Undercurrents:: The Red Canoe Series

Red Canoe #10
Red Canoe Series:: "Red Canoe #10" ©2011 Janice Tanton. 36"x72" Oil on linen.

After a few consecutive days of cool weather resulting in slow-drying glazes, I’m happy to say that Red Canoes #10 and #11 are now off the easel, (patiently) curing out and waiting to go to their new homes.

I’m excited that finishing these works corresponded to the day where winter moved into spring. The Red Canoe Series is really all about perfection, movement and change which forever surround us so it seems quite apropos that these are the first finished works for 2011. Canoes have been a big part of my history and it’s easy to see it’s early influence on me from 1961-79 via  “Self Portrait In Canoe.”

Red Canoe #11
Red Canoe Series:: "Red Canoe #11" - ©2011 Janice Tanton. 48"x60" oil on linen.
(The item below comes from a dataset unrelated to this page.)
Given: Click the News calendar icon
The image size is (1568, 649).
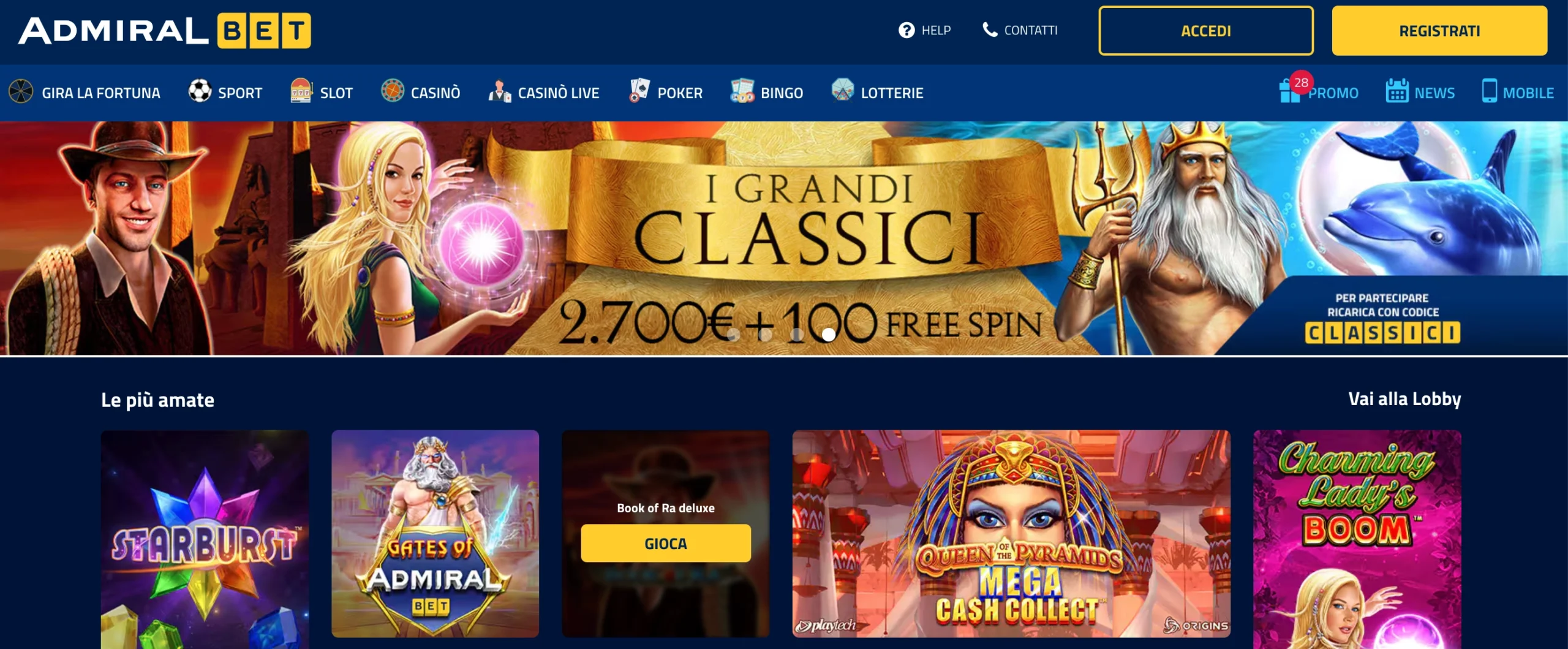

For thousands of years, the canoe has been the perfect model of perfect design, where form follows function. Aesthetically, a canoe is just a beautiful and graceful thing to gaze upon. To me, the lines and form echo the curves of the human body and signal a passion for life and all that it holds.

Architect Louis Sullivan stated:

It is the pervading law of all things organic and inorganic,
Of all things physical and metaphysical,
Of all things human and all things super-human,
Of all true manifestations of the head,
Of the heart, of the soul,
That the life is recognizable in its expression,
That form ever follows function. This is the law.

Aboriginal people across Canada and in other countries around the world, understood the value and intrinsic spirituality of this vessel. In it’s original form, regionally refined, the canoe is the most perfect design in all respects. It allowed for survival and transportation in harsh conditions using indigenous natural materials in a sustainable way.

William Commanda canoe
William & Mary Commanda Canoe - Canadian Canoe Museum, Peterborough, Ontario

In the fall of 2009, I was honoured to meet Kitigan-Zibi Elder William Commanda, master canoe-maker and recipient of the National Aboriginal Achievement Foundation award for Lifetime Achievement. William’s lifetime commitment to peace and humanitarian efforts for all nations continues to this day. His birch bark canoes are things of beauty, and one is held in the collection of the Canadian Canoe Museum in Peterborough, Ontario, my old vacation stomping grounds. During the time we spent together, William offered kind words of encouragement to me to paint what I felt from deep within. I listened.

Red CanoeColonization changed the function of the canoe to one of exploration and commodification of the land, it’s people and resources, forever changing indigenous cultures and ways of living within this natural environment.

We would do well to remember this and think a little more about how we change and adapt in the name of innovation and progress.

__________________

“My hope is that when you look at paintings in the Red Canoe Series you will not only recall fond memories you have had on the lakes and streams, but the nations, ancestors and people that came before us, and the people and our great-grandchildren that shall come after us.”